### PASSAGE
▬▬▬▬▬▬
Mingus combined recordings of three Mitchell/Mingus collaborations, a heartfelt interpretation of the Mingus classic “Goodbye Pork Pie Hat” with new Mitchell lyrics, and some new Mingus-inspired Mitchell compositions including two of her most memorable jazz-based compositions, “God Must Be a Boogie Man” and “The Wolf That Lives in Lindsey.” The individual tracks were linked by bits of Mingus conversation, as well as a Mingus/Mitchell scat-singing interlude, that made the late musician a palpable presence on the album.

Mingus was released in July 1979 to a less-than-enthusiastic response from most critics. Although it managed to crack the Billboard Top 20, it received little airplay on rock or jazz stations, and was the first Joni Mitchell album in over a decade to fall short of Gold sales status. Mingus‘ stature has grown considerably over the years, and many supporters now regard it as a one-of-a-kind classic.
▬▬▬▬▬▬
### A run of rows
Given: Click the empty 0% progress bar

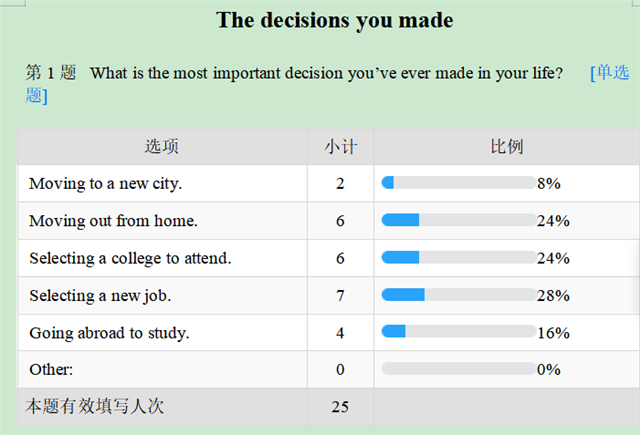Looking at the screenshot, I should 459,368.
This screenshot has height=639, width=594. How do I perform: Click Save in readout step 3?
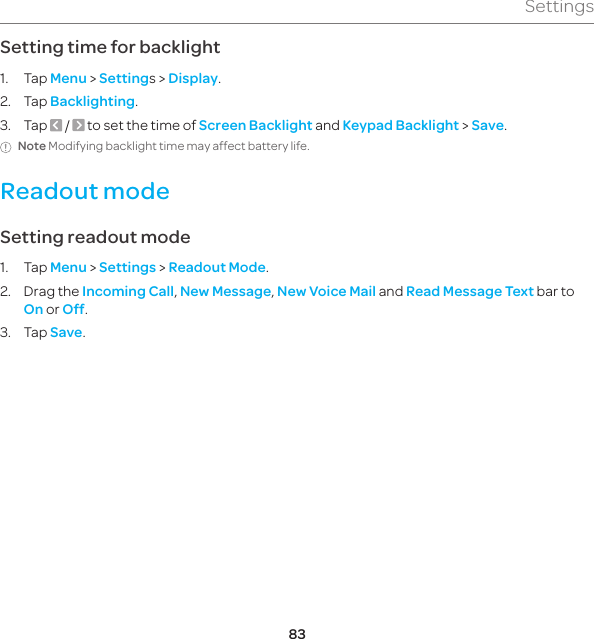click(66, 333)
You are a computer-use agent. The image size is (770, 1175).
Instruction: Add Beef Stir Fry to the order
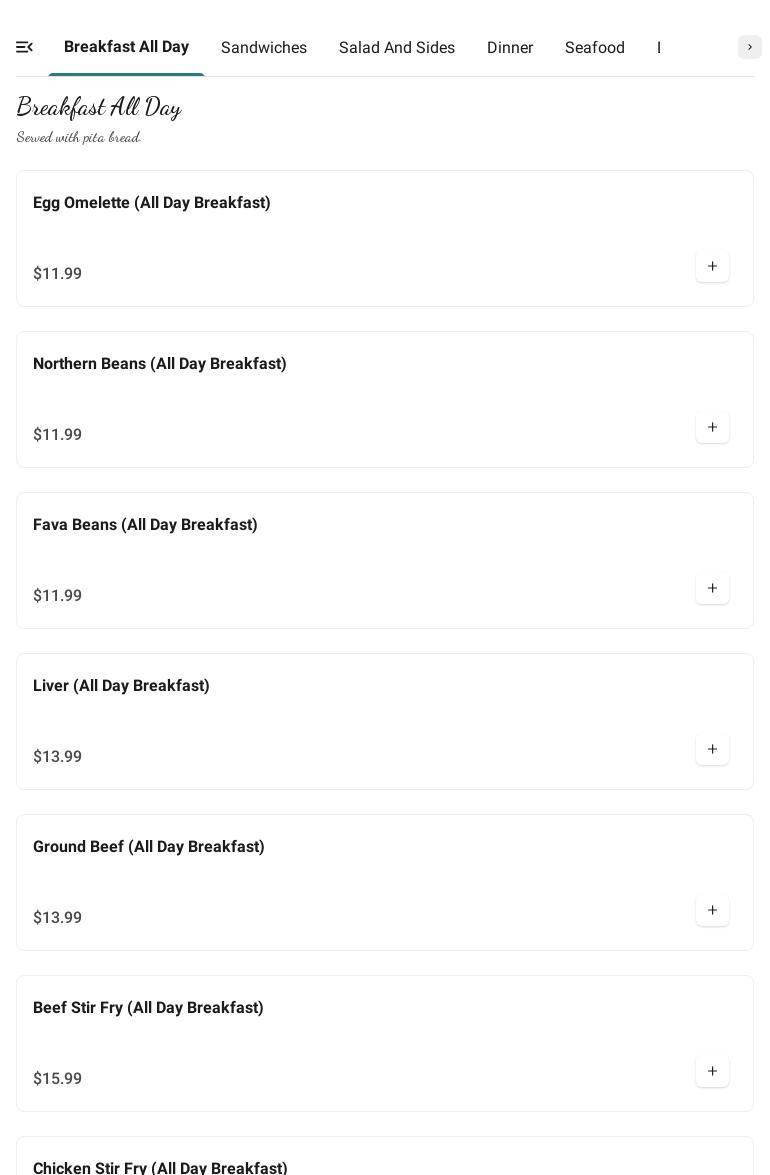coord(712,1072)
▬▬▬▬▬▬
### TASK A
According to the passage, in what month and year was Mingus released?
### TASK B
Reproduce every line of the rows from the one containing "This screenshot has" down to the end of the rows, with both ends included, and leave the pictures out.
The passage and the rows have no connection to each other.

### RIGHT ANSWER A
July 1979.

### RIGHT ANSWER B
This screenshot has height=639, width=594. How do I perform: Click Save in readout step 3?
click(66, 333)
You are a computer-use agent. The image size is (770, 1175).
Instruction: Add Beef Stir Fry to the order
coord(712,1072)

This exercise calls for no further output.